Riverside police say a surveillance camera inside a taxi cab proved crucial in the arrest of a Riverside man who has been charged with financial identity theft, a felony.

A taxicab driver called police on Sept. 5 at about 4:35 a.m. after dropping off two men in the 200 block of Northwood Road. The driver was suspicious, because one of the men had just paid the fare with a credit card that had a woman’s name on it.

The subject told the cabdriver that the card belonged to his mother. When the two men exited the cab after paying, they went in separate directions and didn’t enter a home on Northwood Road, which the driver found odd. So he called police.

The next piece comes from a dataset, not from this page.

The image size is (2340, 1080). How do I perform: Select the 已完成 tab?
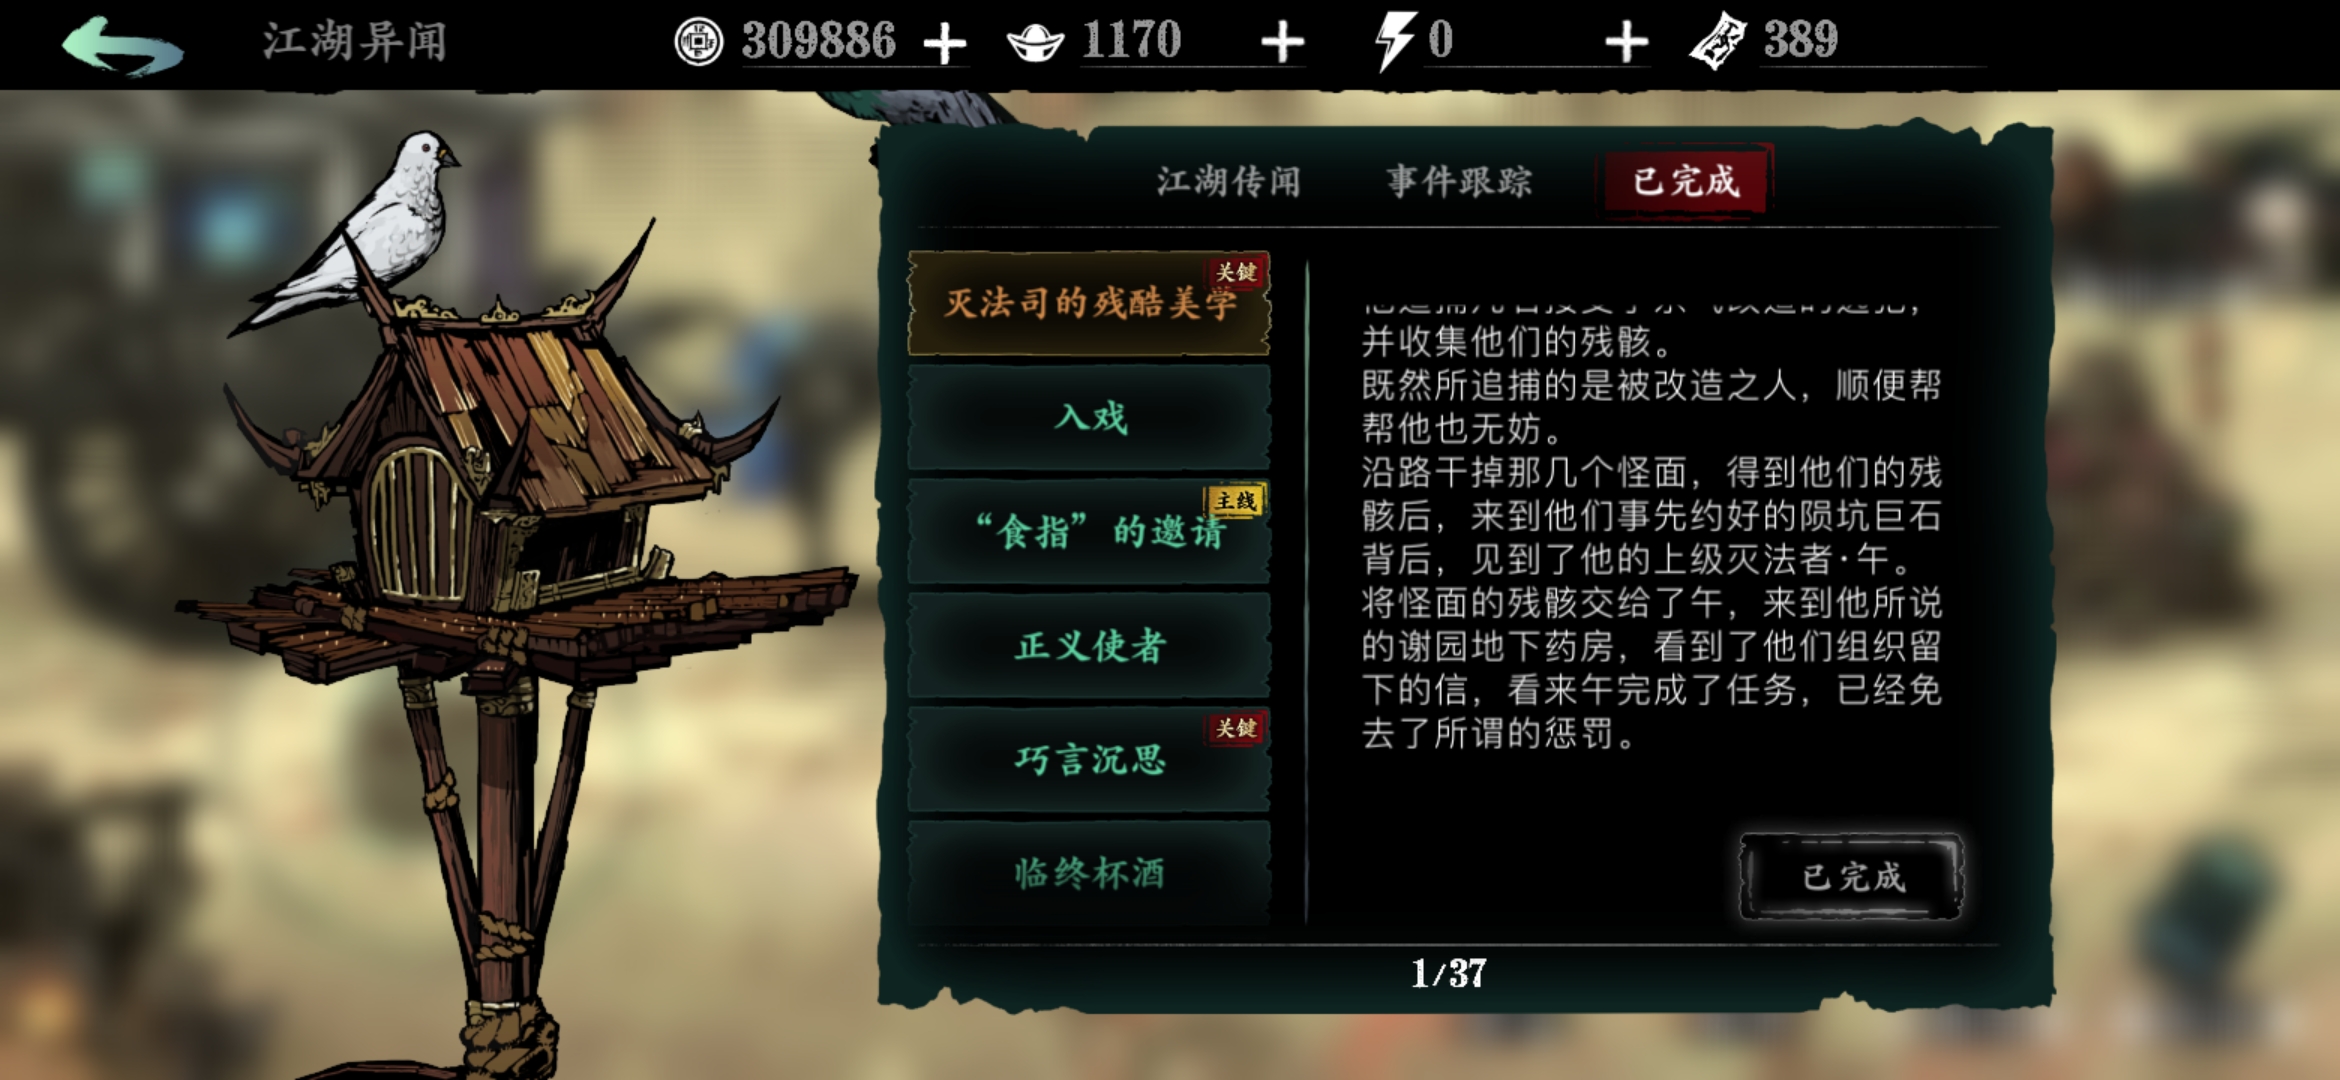[x=1685, y=181]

When officers arrived, they searched the cab and found a purse on the rear floorboard. The purse contained identification belonging to a 28-year-old Chicago woman. When contacted the following day by police, the woman said she’d lost her purse the night before in Rosemont, where she was attending a bachelorette party.

The purse contained a pair of prescription glasses, an iPhone, credit cards and other items, police said.

Police also viewed the surveillance camera footage from inside the cab. The camera was mounted at the front of the cab and pointed toward the back seat. Police reported recognizing the subject who allegedly used the woman’s credit card, 21-year-old Luis Verdin Jr., from a prior contact.

In addition, police said that in the surveillance video, Verdin was wearing the woman’s prescription glasses and was texting on the woman’s phone taken from her purse.

Detectives stated the woman left the purse in the cab when she was driven to her hotel from the bachelorette party. When the cab went back to Rosemont to pick up more passengers, the subjects from the Riverside incident got into the cab and found the purse, police said.

Riverside Police Chief Thomas Weitzel said that an arrest in this case might have been very difficult if not for the surveillance camera video, because Verdin’s Riverside residence is not near the 200 block of Northwood Road.

“Obviously, they exited the vehicle in the 200 block of Northwood so that it lessened their chances of being arrested by not having the cab drop them off in the area of their actual home addresses,” Weitzel said.

The other man in the cab at the time of the incident was not charged, because he wasn’t involved in the misuse of the credit card, according to police.

Verdin was arrested late on Sept. 6 and was freed from custody on Sept. 8 after posting bail following a bond hearing at the Maybrook courthouse.